◆ Work to complete
All lines of the listing below must be reproduced character for character.
Supplied records START
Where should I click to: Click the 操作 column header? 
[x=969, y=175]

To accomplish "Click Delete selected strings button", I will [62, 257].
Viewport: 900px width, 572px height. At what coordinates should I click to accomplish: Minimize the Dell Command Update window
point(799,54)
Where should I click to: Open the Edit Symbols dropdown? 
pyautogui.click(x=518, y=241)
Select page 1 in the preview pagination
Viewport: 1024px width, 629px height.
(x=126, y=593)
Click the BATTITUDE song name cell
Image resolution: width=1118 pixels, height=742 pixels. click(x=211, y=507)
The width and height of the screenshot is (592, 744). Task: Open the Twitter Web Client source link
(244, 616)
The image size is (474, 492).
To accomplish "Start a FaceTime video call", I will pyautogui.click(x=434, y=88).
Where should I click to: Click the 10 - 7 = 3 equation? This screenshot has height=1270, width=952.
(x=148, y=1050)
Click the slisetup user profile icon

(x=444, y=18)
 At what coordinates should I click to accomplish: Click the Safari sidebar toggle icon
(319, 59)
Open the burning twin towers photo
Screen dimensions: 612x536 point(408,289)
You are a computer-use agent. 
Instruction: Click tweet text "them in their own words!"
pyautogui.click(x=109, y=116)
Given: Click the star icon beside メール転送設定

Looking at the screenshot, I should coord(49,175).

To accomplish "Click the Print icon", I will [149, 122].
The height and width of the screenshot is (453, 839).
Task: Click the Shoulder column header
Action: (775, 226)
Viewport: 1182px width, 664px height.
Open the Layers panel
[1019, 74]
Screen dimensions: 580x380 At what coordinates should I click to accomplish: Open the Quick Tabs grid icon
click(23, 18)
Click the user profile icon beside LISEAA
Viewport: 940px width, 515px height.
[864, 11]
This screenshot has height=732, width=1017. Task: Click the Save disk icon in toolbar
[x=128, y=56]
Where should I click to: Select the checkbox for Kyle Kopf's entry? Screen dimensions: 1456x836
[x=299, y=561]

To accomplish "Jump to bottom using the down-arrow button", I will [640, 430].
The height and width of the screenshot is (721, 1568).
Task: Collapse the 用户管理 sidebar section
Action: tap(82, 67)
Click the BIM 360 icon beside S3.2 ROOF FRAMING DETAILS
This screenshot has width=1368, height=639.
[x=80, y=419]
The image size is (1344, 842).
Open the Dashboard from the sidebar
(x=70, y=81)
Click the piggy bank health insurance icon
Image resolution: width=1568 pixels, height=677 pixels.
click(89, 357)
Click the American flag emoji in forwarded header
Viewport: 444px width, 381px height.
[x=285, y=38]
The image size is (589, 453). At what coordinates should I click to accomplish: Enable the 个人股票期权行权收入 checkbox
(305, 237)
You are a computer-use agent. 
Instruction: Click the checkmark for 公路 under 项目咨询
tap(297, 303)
Supplied records END
◆ Result of this exercise
Where should I click to: Click the 操作 column header? 
[x=969, y=175]

To accomplish "Click Delete selected strings button", I will [62, 257].
Viewport: 900px width, 572px height. At what coordinates should I click to accomplish: Minimize the Dell Command Update window
point(799,54)
Where should I click to: Open the Edit Symbols dropdown? 
pyautogui.click(x=518, y=241)
Select page 1 in the preview pagination
Viewport: 1024px width, 629px height.
(x=126, y=593)
Click the BATTITUDE song name cell
Image resolution: width=1118 pixels, height=742 pixels. click(x=211, y=507)
The width and height of the screenshot is (592, 744). Task: Open the Twitter Web Client source link
(244, 616)
The image size is (474, 492).
To accomplish "Start a FaceTime video call", I will pyautogui.click(x=434, y=88).
Where should I click to: Click the 10 - 7 = 3 equation? This screenshot has height=1270, width=952.
(x=148, y=1050)
Click the slisetup user profile icon

(x=444, y=18)
 At what coordinates should I click to accomplish: Click the Safari sidebar toggle icon
(319, 59)
Open the burning twin towers photo
Screen dimensions: 612x536 point(408,289)
You are a computer-use agent. 
Instruction: Click tweet text "them in their own words!"
pyautogui.click(x=109, y=116)
Given: Click the star icon beside メール転送設定

Looking at the screenshot, I should coord(49,175).

To accomplish "Click the Print icon", I will [149, 122].
The height and width of the screenshot is (453, 839).
Task: Click the Shoulder column header
Action: (775, 226)
Viewport: 1182px width, 664px height.
Open the Layers panel
[1019, 74]
Screen dimensions: 580x380 At what coordinates should I click to accomplish: Open the Quick Tabs grid icon
click(23, 18)
Click the user profile icon beside LISEAA
Viewport: 940px width, 515px height.
[864, 11]
This screenshot has height=732, width=1017. Task: Click the Save disk icon in toolbar
[x=128, y=56]
Where should I click to: Select the checkbox for Kyle Kopf's entry? Screen dimensions: 1456x836
[x=299, y=561]

To accomplish "Jump to bottom using the down-arrow button", I will [640, 430].
The height and width of the screenshot is (721, 1568).
Task: Collapse the 用户管理 sidebar section
Action: tap(82, 67)
Click the BIM 360 icon beside S3.2 ROOF FRAMING DETAILS
This screenshot has width=1368, height=639.
[x=80, y=419]
The image size is (1344, 842).
Open the Dashboard from the sidebar
(x=70, y=81)
Click the piggy bank health insurance icon
Image resolution: width=1568 pixels, height=677 pixels.
click(89, 357)
Click the American flag emoji in forwarded header
Viewport: 444px width, 381px height.
[x=285, y=38]
The image size is (589, 453). At what coordinates should I click to accomplish: Enable the 个人股票期权行权收入 checkbox
(305, 237)
You are a computer-use agent. 
Instruction: Click the checkmark for 公路 under 项目咨询
tap(297, 303)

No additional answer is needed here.